* _Stated task_:
Please carry on the court's discussion of whether interest should be computed as simple or compound, starting right after its final passage.

* _Extract to read_:
========

This Court when determining the matter, in its judgment dated 20th December, 2012 awarded interest on the award of USD 130,000 (or its equivalent in Kenya shillings at the rate prevailing on the date of payment) and pegged it at 18% per annum. The point of contention, however, arises on how the 18% is to be computed – whether as simple or compound interest. The aforementioned section only provides for interest on pecuniary judgments, but does not state the method of computation of the interest, whether simple or compound.

In The Law of Interest in Canada (Scarborough: Thomson Canada Ltd., 1992) at p. 37, the author states;

“… Canadian law contains a presumption that interest is simple unless expressly stated”.

This rule is also stated succinctly in Park Projects Ltd v Halifax (City) (1981), 48 N.S.R. (2d).As correctly stated by the respondent, in the absence of an agreement, express or implied, for compound interest, the mortgagee is entitled only to simple interest and any stipulation for compound interest must be strictly construed. This was the position adopted by the Court of Appeal in Bank of Nova Scotia v Dunphy Leasing Enterprises Ltd. (1991), 83 Alta. L.R. (2d) 289, [1992] 1 W.W.R. 577 (C.A.), aff’d [1994] 1 S.C.R. 552, 18 Alta. L.R. (3d) 2, wherein it was reiterated that:

“…interest should be calculated using the nominal rate method (simple interest) and not the effective rate method (compound interest) unless there is a good reason for importing the reinvestment principle into the contract.”

As I have observed, Section 26 (1) of the Civil Procedure Act does not provide for a method of computing interest. It only gives the Courts the discretionary power to award interest on pecuniary judgments, and as such, and as was held in Bank of America Canada v Mutual Trust Co. (supra), in my opinion, compound interest will only be awarded in circumstances warranting it and in the interest of fairness. In paragraph 35 of its submissions, the Plaintiff submits that it missed an opportunity to invest the money that had been withheld by the Defendant, and thus the interest rate ought to be calculated on a compounded interest basis. This was reiterated in Sempra Metals Ltd v Inland Revenue Commissioners (supra) in which it was held that compound interest would be awarded in the exercise of the Court’s equitable jurisdiction. In Pacific Playground Holdings Ltd v Endeavour Developments Ltd. (2002), 28 C.P.C. (5th) 85, 2002 BCSC 1491, Wilson, J in quoting with approval the ruling of Major, J in Bank of America Canada v Mutual Trust Co.held:

“[T]here seems in principle no reason why compound interest should not be awarded. Had prompt recompense been made at the date of the wrong the plaintiff would have had a capital sum to invest; the plaintiff would have received interest on it at regular intervals and would have invested those sums also(emphasis added).”

========

* _Dataset extract_:
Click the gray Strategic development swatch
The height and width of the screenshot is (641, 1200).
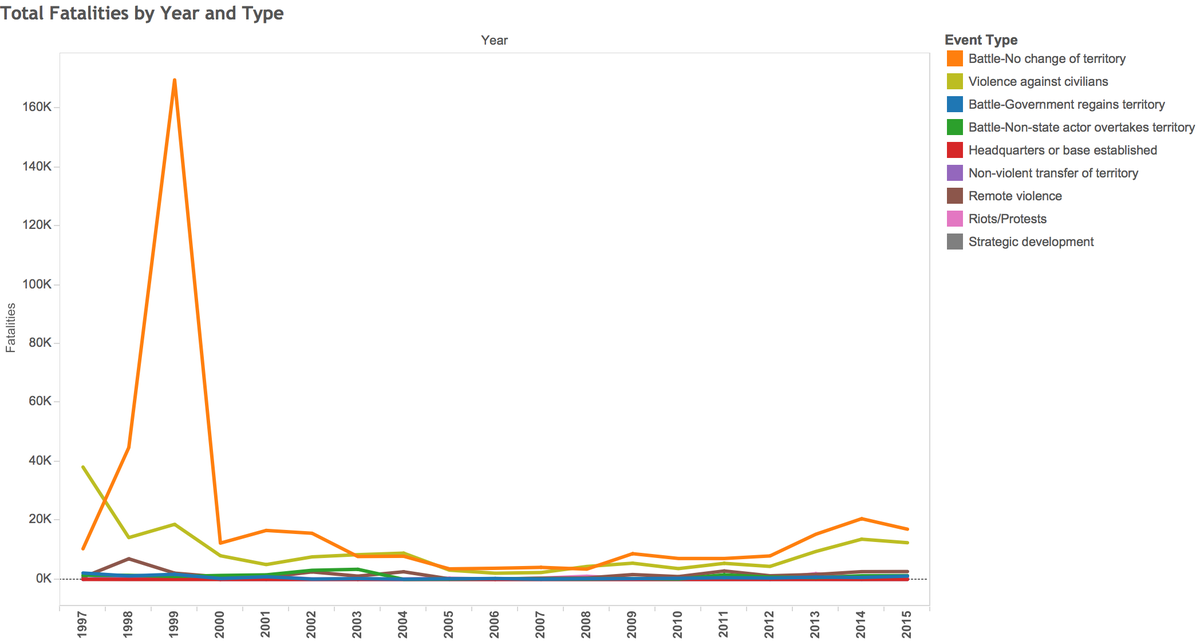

========

* _Written reply_:
Does the allegation, therefore, that the Plaintiff missed an opportunity to invest the monies held by the Defendant, warrant and indeed form a basis for which the interest rate on the judgment award should be calculated on a compound interest basis? Are there circumstances here that would warrant the Court to exercise its discretionary equitable jurisdiction to award compound interest? (see Lord Hope of Graighead’s opinion in Sempra Metals Ltd v Inland Revenue Commissioners). The Defendant, a licensed bank under the Banking Act, Cap 488 of the Laws of Kenya, undertakes banking business, which includes the lending of money to its customers. There is no agreement as between the Plaintiff and Defendant as to how the rate of interest would be calculated in the event that there was default by the Defendant. The agreement only stipulated and provided for a rate of interest, compounded at 26% per annum. In this connection, I find that the Defendant’s quoted (by the Plaintiff) letter of 5th May 1998 of relevance. The second sentence of the first paragraph thereof reads:

“Interest being charged at 12% per annum above the Bank’s base rate currently 26% for the time being, will continue to accrue at the ruling rate compounded with monthly rests, until the date is completely repaid.”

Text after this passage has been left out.